I sat in woozy reflection as the impact of the procedure began to sink in. It was NOT the physical pain that was leaving me scarred, but it was the way they treated me and how they made me FEEL during that painful and immensely vulnerable moment that was to have a lasting impression.
I took that on board as a health care professional, since performing painful procedures is an inevitable part of my job description, and I’ve had moments where I’ve felt terrible for the things that I have had to do, but I suddenly realised that it wasn’t the physical pain that they would remember but HOW I MADE THEM FEEL that would forever become permanently etched in their minds.
And how you feel is obviously complicated by EXPECTATIONS and PERCEPTIONS (and your childhood, personality type, beliefs, paradigms etc.) but I obviously had an EXPECTATION, from my previous experience, that was NOT met.
But LOVE is still LOVE, and regardless of the complexities of perceptions, LOVE and EMPATHY will always permeate through the thick fog that covers the terrain of our complicated minds.
The trip home consisted of more tears; this time around my wounded soul and my hurt feelings. I felt so disrespected.
In Victr Frankl’s famous book “Man’s Search for Meaning” he recalls a moment when a guard threw a rock at him and spoke to him as if he was an animal.

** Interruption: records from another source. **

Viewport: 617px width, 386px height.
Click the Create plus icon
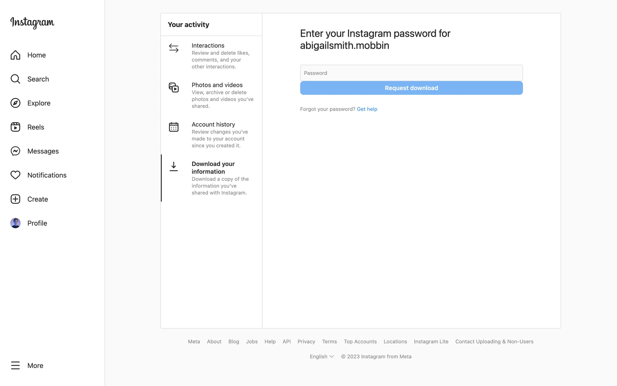pyautogui.click(x=15, y=199)
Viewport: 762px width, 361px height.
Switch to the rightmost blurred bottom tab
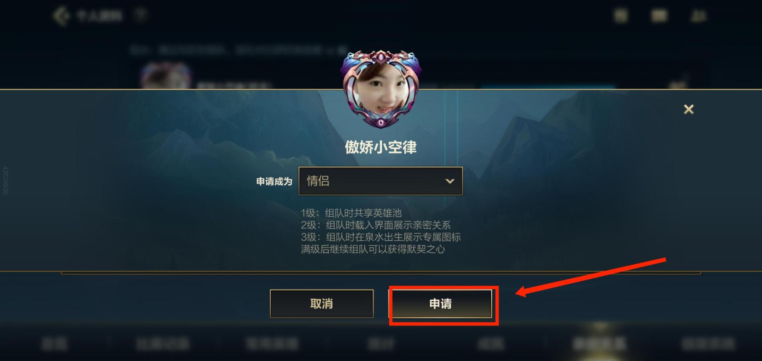click(x=708, y=344)
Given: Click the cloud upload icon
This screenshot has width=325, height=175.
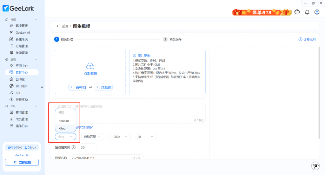Looking at the screenshot, I should [90, 66].
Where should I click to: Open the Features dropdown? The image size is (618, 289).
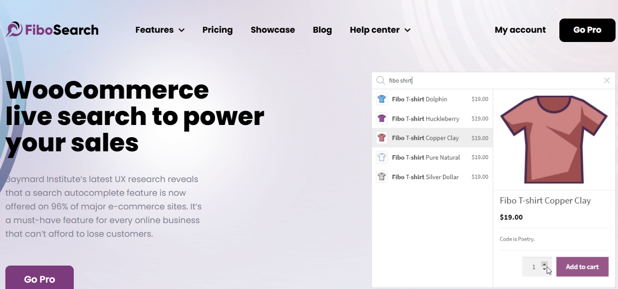tap(160, 30)
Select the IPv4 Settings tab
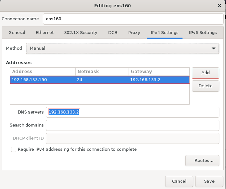 tap(165, 33)
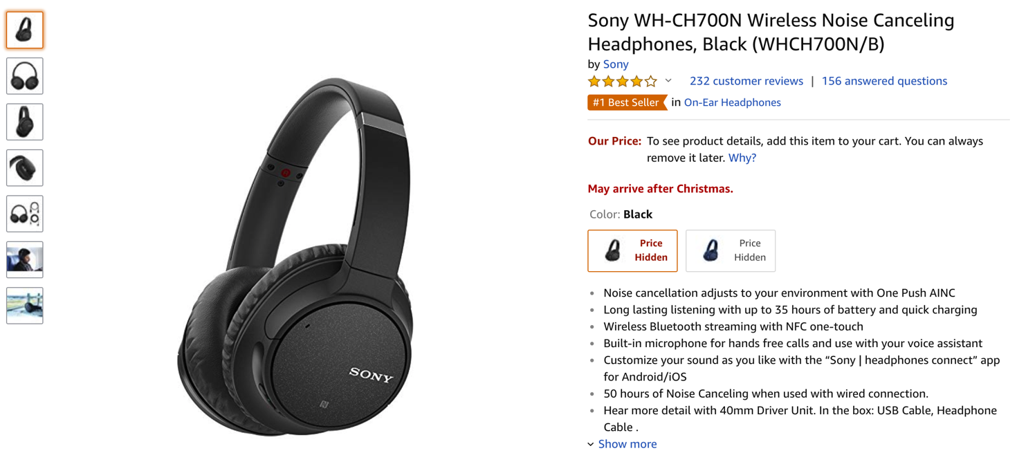Select the last lifestyle thumbnail image
The height and width of the screenshot is (462, 1017).
pyautogui.click(x=25, y=306)
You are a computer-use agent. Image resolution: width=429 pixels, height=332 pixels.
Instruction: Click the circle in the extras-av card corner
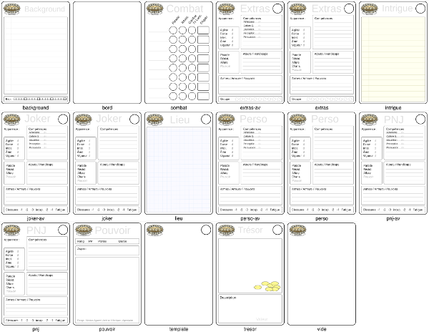(277, 9)
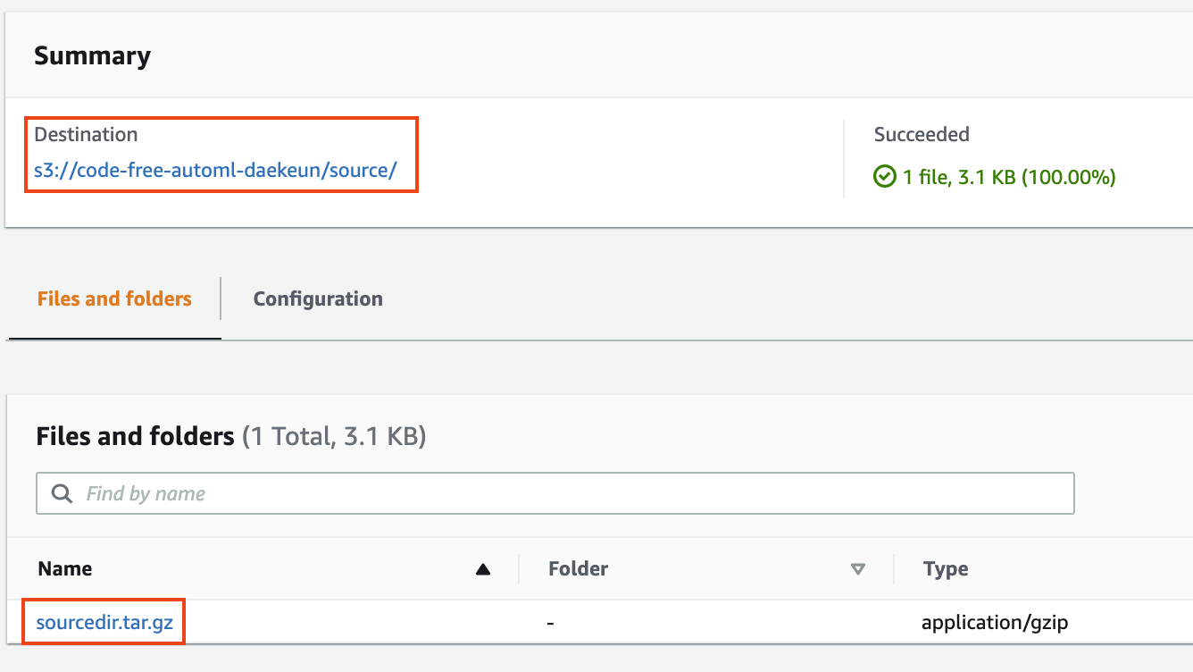Viewport: 1193px width, 672px height.
Task: Click the Name column ascending sort arrow
Action: click(483, 569)
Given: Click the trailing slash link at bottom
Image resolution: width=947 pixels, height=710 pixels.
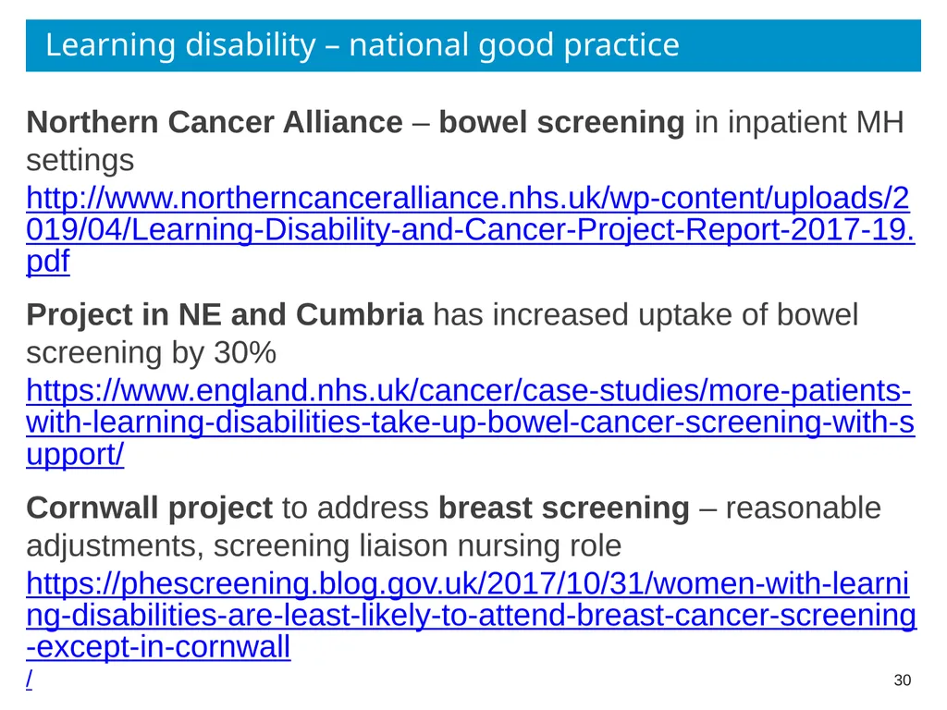Looking at the screenshot, I should pos(29,679).
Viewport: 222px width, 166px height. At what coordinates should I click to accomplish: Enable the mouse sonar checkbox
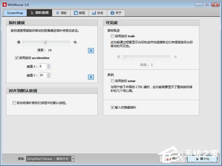tap(112, 80)
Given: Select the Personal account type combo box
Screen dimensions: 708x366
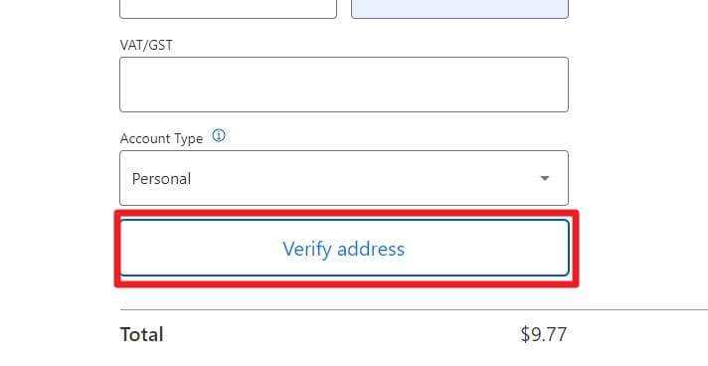Looking at the screenshot, I should point(344,178).
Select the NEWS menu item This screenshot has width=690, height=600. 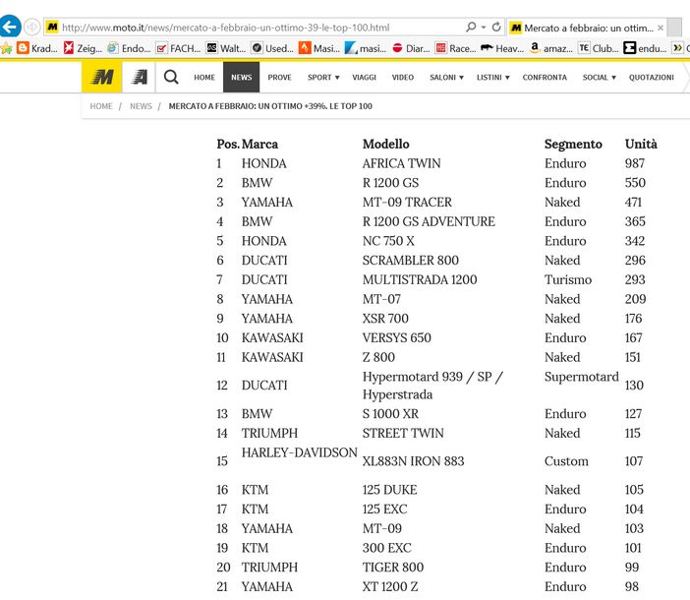(241, 77)
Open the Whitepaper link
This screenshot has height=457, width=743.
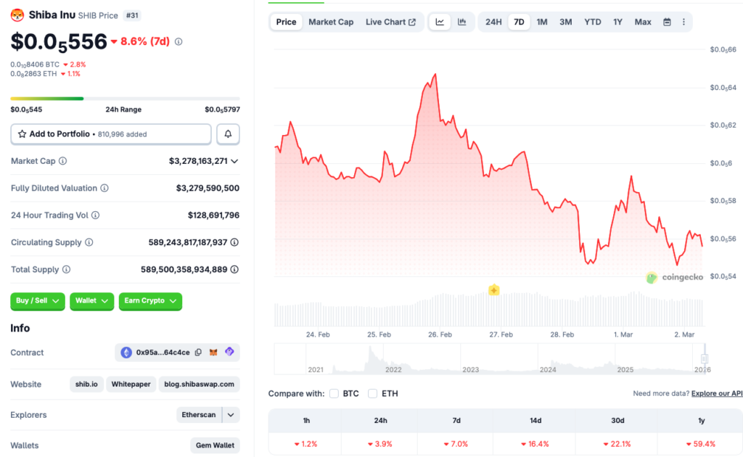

He felt MORE wounded in that moment compared to when he was being beaten mercilessly for “stepping out of line”. Not being treated like a human being was more wounding than other forms of horrific torture that they experienced at the concentration camps.
Now, I am NOT by any means comparing my experience to his, but this is a profound lesson for healthcare professionals to INTERNALISE.
So I cried the whole way home….
Then I cried again at home….
And I cried the next day…..
And I cried for a week….
Feeling cold and numb was no longer an option.
The floodgates had opened.
But the deluge of tears was still to come.